Sean Spicer, President Trump’s press secretary, got himself into trouble when he declared, referring to Bashar Assad’s use of Sarin gas against his own people, that even Adolf Hitler did not use chemical weapons. Of course, many people were quick to point out that Hitler indeed used poison gas, carbon monoxide and later Zyklon B to exterminate Jews and others that Nazi Germany wished to see eradicated from the Earth.
Spicer was apparently thinking about the use of chemical weapons in combat. World War I had taught the major powers that poison gas was a horrific weapon that, nevertheless, did not prove to be decisive since all sides used it.
Germany did not use such weapons in combat, even when it was making its last stand with the Allies entering the Fatherland from both sides.

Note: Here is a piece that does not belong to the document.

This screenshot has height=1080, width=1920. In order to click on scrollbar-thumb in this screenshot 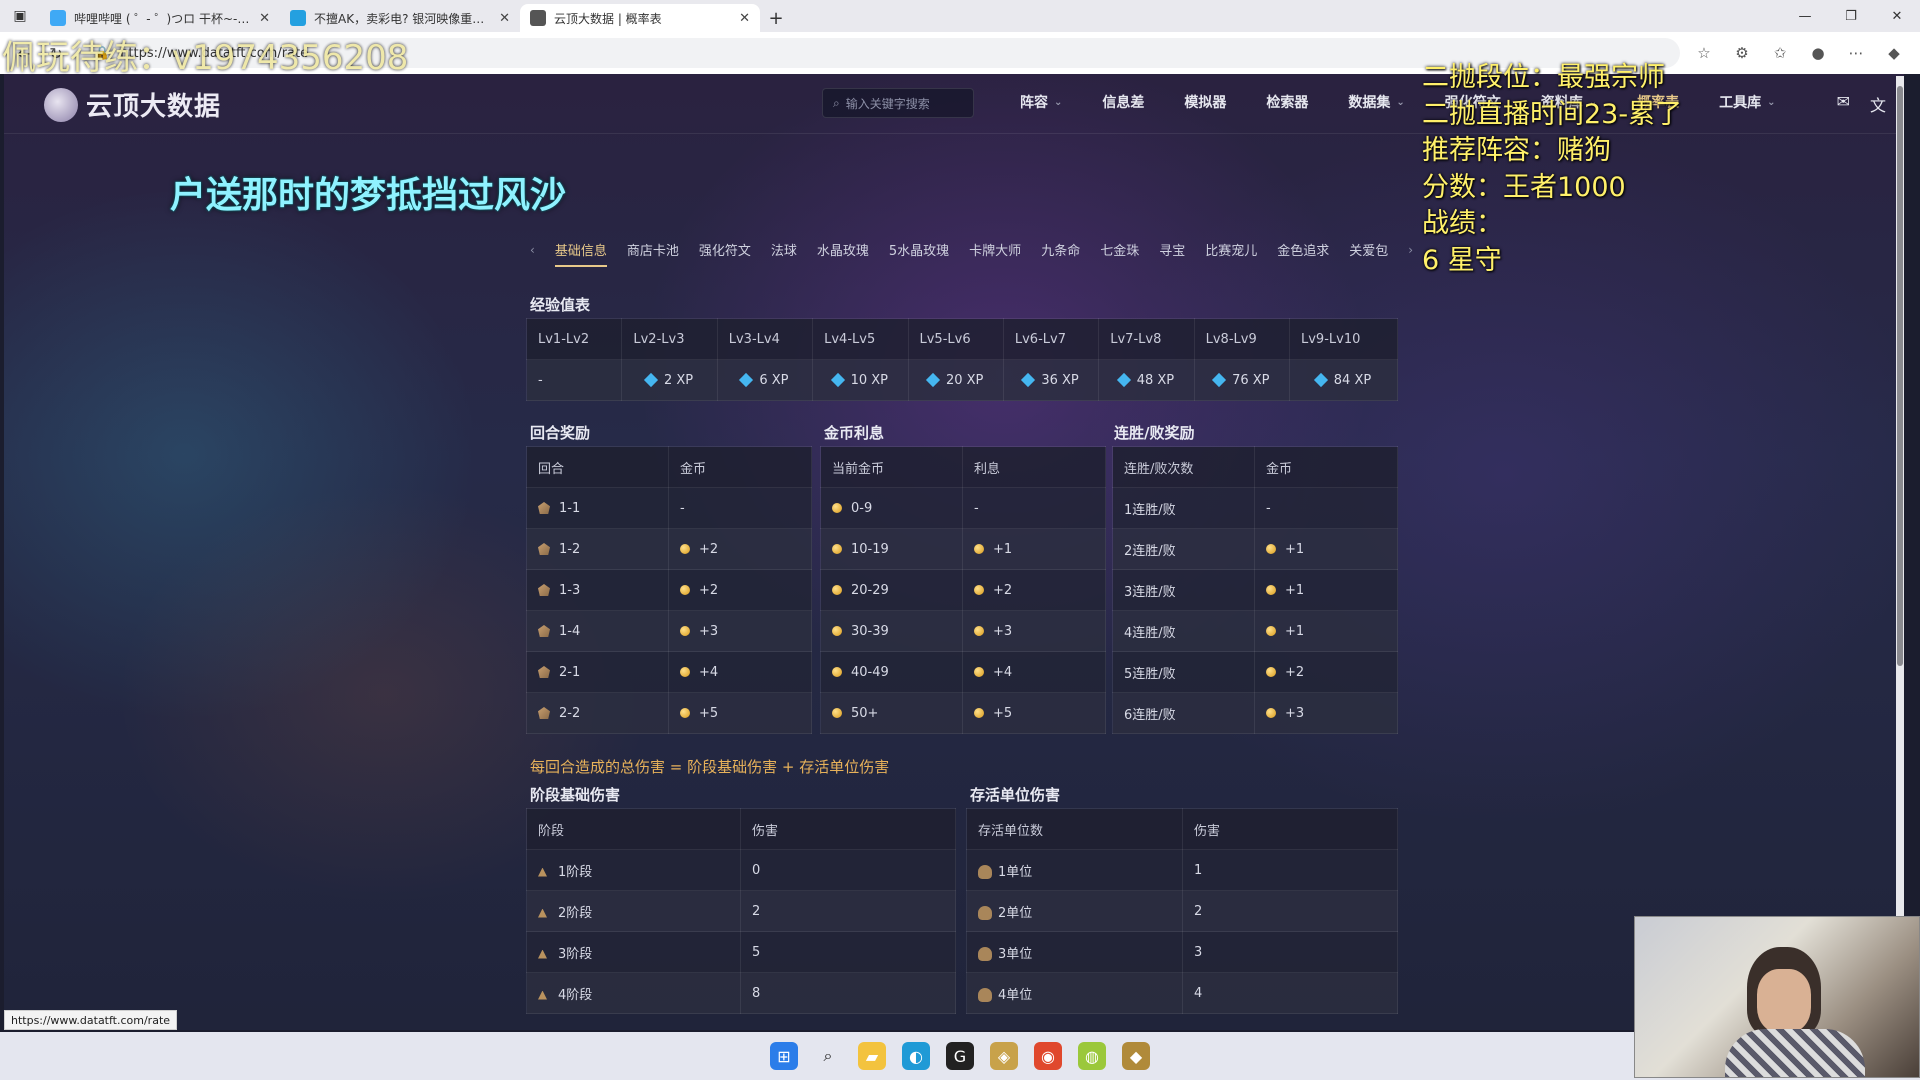, I will do `click(1900, 376)`.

But Spicer should have known that he was going to get hit by using imprecise language, even if everyone knows what he really meant. He should have noted that exception of the use of poison gas, not so much as a weapon of war, but as a weapon of mass murder. Now he has to backtrack and explain himself, never a good position for a White House spokesperson.
Better yet, Spicer would have done better not to drag Hitler into the conversation at all. Hitler (along with Stalin and Mao) was so uniquely evil that most every other tyranny pales by comparison. Assad is demonic enough that one does not need to compare him to the greatest monster of them all.

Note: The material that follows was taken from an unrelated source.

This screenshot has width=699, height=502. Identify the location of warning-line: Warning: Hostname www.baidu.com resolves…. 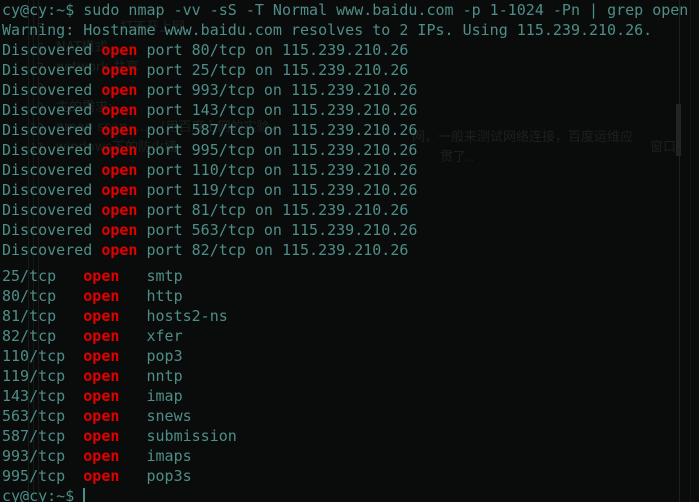
(328, 30).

Otherwise, one is in peril of violating Godwin’s Law, which states, “Anyone who brings in Hitler or Nazism into a discussion has automatically lost the argument.” To be sure Godwin is often ignored by people think Trump is Hitler and previously said Bush was Hitler and Reagan were Hitler and so on back to when Hitler was still alive and disturbing the peace of the planet.
The way to deal with murderous despots like Assad is to reiterate over and over again the crimes they are committing against humanity. The Syrian leader is undoubtedly not on a scale of Hitler, but anyone who drops Sarin gas on anyone, not to mention women and children, is wicked on an epic scale and needs to be put down by someone, his own people by preference, with some assistance by the United States and its allies.

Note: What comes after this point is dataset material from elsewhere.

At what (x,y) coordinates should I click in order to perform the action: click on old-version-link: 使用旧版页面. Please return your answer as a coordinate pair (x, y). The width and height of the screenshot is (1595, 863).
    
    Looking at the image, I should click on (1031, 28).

Of course, if one wants to make analogies, there is always ISIS, the other great enemy of humanity in the Middle East. But its doom, at least as a force that holds territory, is all but certain now, with the Iraqi Army investing Mosul and a 50,000 man army of Sunni Arabs and Kurds throwing a ring of steel around Raqqa. ISIS are of a different level of evil than has ever been seen before on this Earth.